Later, on May 12, 2025, the interim government ordered a ‘temporary’ ban on the Awami League, using new authority under ‘draconian’ amendments to the Anti-Terrorism Act which was enacted in 2009, it said.
‘The ban includes prohibitions on meetings, publications, and online speech supporting the party and is being used to arrest Awami League members and peaceful activists,’ it said.
Officials said that the 2025 amendments were needed to hold the AL members accountable for their abuses while in power.
The interim government has pledged to hold the general elections in February 2026.
According to the rights watchdog, police detained 16 people, including journalists and academics, on August 28 at a discussion held at the Dhaka Reporters Unity in the capital Dhaka by Mancha 71, a platform that celebrates Bangladesh’s independence from Pakistan in 1971.
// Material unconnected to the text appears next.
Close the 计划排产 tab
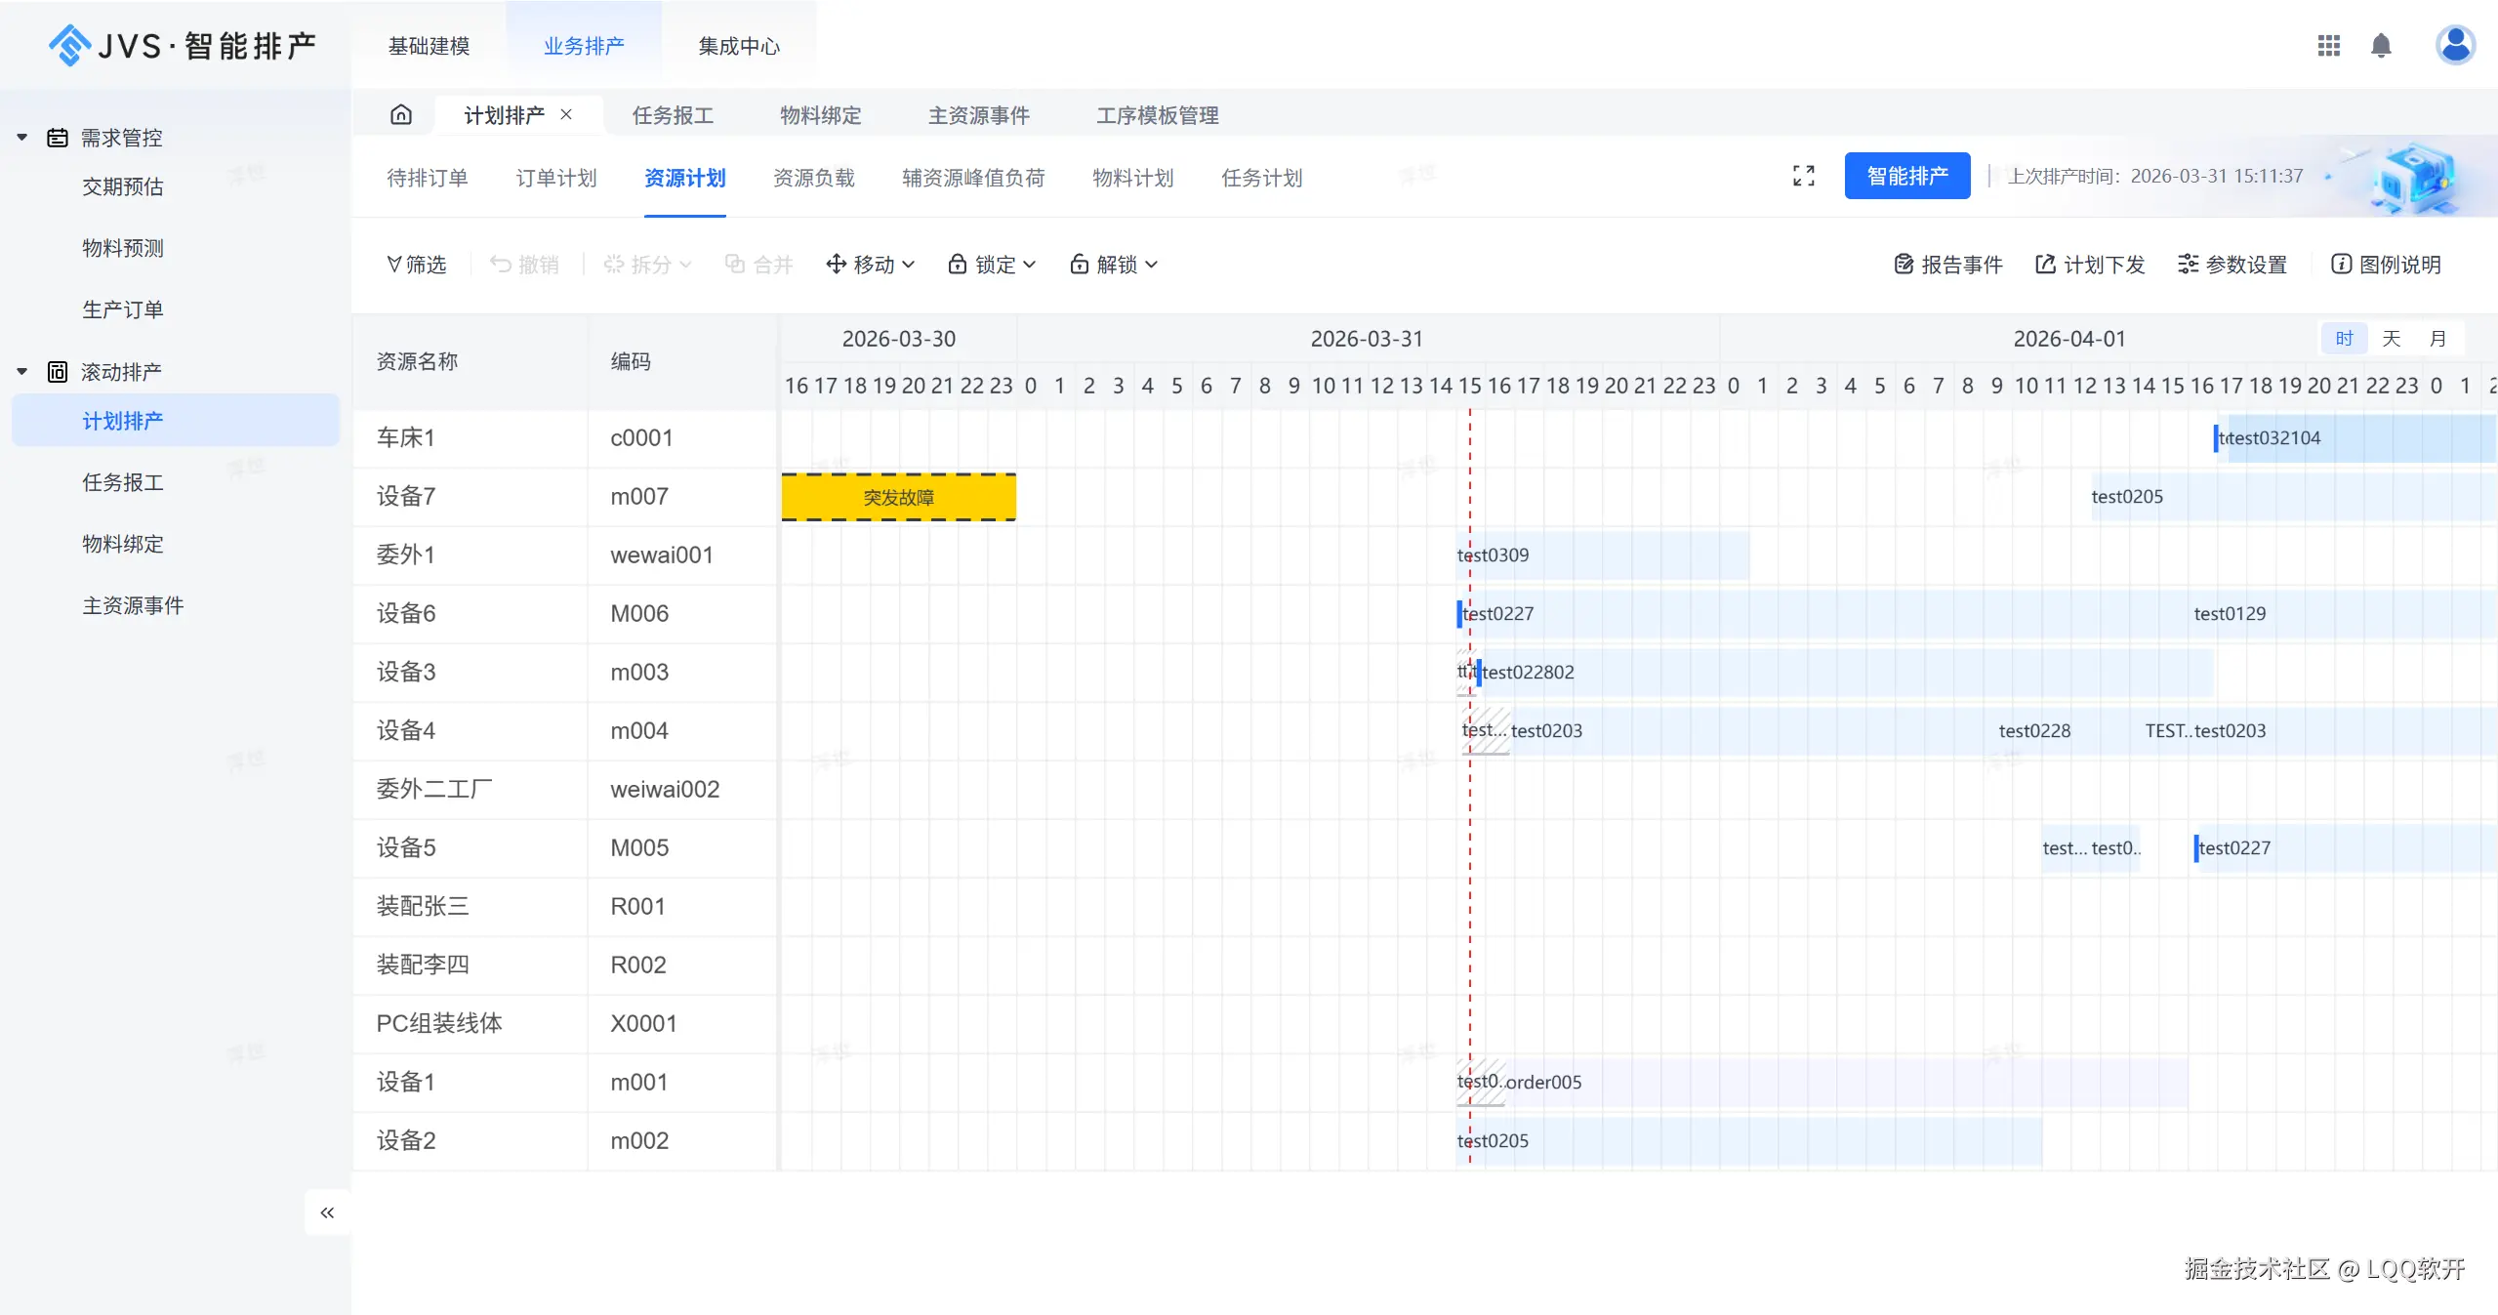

The release read that a mob surrounded and heckled the participants of the meeting, accusing them of being loyal to the Awami League.
Instead of arresting the disrupters, the police detained 16 participants in the event, some of them in their 70s and 80s, it said.
Police later arrested them under the anti-terrorism law with the claims that those arrested had incited violence against the interim government, which was denied by witnesses. Two more people were later arrested in the same case.
Among those arrested are a Dhaka University professor, Sheikh Hafizur Rahman, and Abdul Latif Siddique, a former minister who was later expelled by the Awami League.
Ain o Salish Kendra, a Bangladeshi legal aid and human rights organisation, said that at least 152 people have been killed in mob attacks since January.
Editors’ Council in Bangladesh warned that the amendments to the Anti-Terrorism Act would ‘curtail people’s freedom of expression and limit the wide scope of freedom of the mass media, which is worrying and it would threaten freedom of the press.’
Yunus, however, has denied any restrictions on freedom of expression, the release said.
The release mentioned that the UN Office of the High Commissioner for Human Rights and the Bangladeshi government signed a three-year memorandum of understanding in July to open a mission in the country ‘to support the promotion and protection of human rights.’
‘The UN’s human rights office has been invited by the government to support the protection of human rights in Bangladesh, and it should monitor developments and urgently intervene to discourage politically motivated arrests,’ Meenakshi Ganguly added.